To determine whether the analysis and assumptions used in the earlier CRD/bottom head finite element analysis were applicable, General Electric, the vendor that developed the P-T limit curves, performed additional CRD/bottom head finite element analysis that is described in Appendix F of the GENE reports. This new finite element analysis determined that the earlier analysis was non-conservative for the assumptions used in the analysis. The applied stress intensity factors, KI, for the finite element analysis described in Appendix F of the reports were determined using the pressure and thermal load cases from a bounding transient and using a new advanced finite element analysis developed by GE for the BWR bottom head geometry with a part-through crack, 1/4 of the vessel wall thickness deep. The new GE finite element analyses were done using ANSYS Version 6.1 (Reference 12). ANSYS is a computer code that is commonly used for performing finite element analyses. The peak stress intensities for the pressure and thermal load cases are used as inputs into the ASME Code,Section XI, Appendix G evaluation methodology to calculate a T-RTNDT value. The adjustment in the RTNDT for bottom head heatup/cooldown curves is the difference between the T-RTNDT values in the old and new analyses. The new finite element analysis was benchmarked using existing solutions and analyses methods and against many cases with a variety of geometries, loadings and material properties. GE concludes that the results of these benchmarkings studies have demonstrated the accuracy of this method. Since the new finite element analysis has been benchmarked against existing solutions and analyses methods and under a variety of conditions, the staff considers its use in this application acceptable.

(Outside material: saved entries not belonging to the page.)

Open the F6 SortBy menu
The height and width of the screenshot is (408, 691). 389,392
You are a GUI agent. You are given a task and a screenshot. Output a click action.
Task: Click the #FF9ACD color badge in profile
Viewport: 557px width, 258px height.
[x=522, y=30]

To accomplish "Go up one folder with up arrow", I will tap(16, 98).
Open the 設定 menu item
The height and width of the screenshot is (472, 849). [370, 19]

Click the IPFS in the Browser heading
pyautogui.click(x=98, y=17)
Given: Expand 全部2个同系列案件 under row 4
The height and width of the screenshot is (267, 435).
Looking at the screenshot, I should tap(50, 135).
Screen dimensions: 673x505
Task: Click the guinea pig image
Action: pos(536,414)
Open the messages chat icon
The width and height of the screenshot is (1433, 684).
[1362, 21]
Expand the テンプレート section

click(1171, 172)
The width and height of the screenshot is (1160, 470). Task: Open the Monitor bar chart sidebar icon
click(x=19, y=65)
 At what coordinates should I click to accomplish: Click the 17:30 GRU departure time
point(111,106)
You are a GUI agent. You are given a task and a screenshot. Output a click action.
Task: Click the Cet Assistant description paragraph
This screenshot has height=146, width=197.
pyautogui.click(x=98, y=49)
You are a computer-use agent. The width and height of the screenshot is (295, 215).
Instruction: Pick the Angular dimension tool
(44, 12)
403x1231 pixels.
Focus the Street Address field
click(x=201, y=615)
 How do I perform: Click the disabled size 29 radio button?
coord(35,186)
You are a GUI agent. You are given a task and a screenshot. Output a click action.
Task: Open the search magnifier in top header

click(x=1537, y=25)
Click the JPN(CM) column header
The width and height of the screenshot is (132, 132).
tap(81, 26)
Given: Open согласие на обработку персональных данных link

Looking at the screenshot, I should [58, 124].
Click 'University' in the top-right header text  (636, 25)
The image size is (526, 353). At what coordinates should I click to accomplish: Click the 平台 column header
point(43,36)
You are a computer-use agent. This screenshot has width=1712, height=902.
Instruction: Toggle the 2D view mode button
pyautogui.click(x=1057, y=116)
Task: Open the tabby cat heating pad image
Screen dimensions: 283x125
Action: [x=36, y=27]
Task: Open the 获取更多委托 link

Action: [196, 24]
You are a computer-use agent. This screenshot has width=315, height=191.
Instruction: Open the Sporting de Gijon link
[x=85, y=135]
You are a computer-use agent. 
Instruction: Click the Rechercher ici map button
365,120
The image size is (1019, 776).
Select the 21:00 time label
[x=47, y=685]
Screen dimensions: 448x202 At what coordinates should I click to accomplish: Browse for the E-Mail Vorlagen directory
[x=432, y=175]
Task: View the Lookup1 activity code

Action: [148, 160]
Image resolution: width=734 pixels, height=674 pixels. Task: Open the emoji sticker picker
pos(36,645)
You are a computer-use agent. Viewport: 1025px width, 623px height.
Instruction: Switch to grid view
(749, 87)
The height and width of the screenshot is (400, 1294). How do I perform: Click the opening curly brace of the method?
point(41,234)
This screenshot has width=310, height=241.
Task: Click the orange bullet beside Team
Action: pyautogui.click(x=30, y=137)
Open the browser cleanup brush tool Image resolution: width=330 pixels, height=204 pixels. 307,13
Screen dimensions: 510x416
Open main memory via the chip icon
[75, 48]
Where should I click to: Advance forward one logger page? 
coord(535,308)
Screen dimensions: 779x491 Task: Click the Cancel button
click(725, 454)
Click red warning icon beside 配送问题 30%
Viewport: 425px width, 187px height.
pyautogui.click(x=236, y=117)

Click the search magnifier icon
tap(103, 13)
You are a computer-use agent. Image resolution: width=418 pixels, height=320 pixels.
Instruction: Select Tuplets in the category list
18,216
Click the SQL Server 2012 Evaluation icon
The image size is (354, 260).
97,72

The CRD/bottom head finite element analysis determined that the bottom head region of the nonnuclear heatup/cooldown curve was non-conservative for QCNPS. Specifically, the current P-T curve for the reactor pressure vessel bottom head region of Figure 3.4.9-2, "Non-nuclear Heatup/Cooldown Curve," was determined to be non-conservative by 14.6 degrees Fahrenheit (E F) for QCNPS, Unit 1 and 11.6E F for QCNPS, Unit 2 during a bounding anticipated operational occurrence for the improper start of an idle recirculation pump, which is more severe than the normal upset condition (i.e., loss of feedwater transient). The current QCNPS P-T limit curves were submitted to the NRC in a letter dated November 12, 1999, and supplemented by letter dated January 10, 2000. Since the P-T limits are established considering the safety factors of ASME Section XI, Appendix G, this non-conservativism in the region of the bottom head curve implies that a safety factor of two may not be maintained if the plant is conducting operations with the RPV bottom head pressure and temperature near the existing curve in TS Figure 3.4.9-2. This nonconservatism does not apply to DNPS, Units 2 and 3 because the P-T limit curves for these units, which were submitted for staff review in letters dated February 27, 2003, as supplemented on July 17, July 31, September 11 and November 25, 2003, were prepared using analyses equivalent to those in Appendix F. The staff review of these DNPS, Units 2 and 3 P-T limit curves is contained in a letter to J. L. Skolds dated November 26, 2003 (Reference 13).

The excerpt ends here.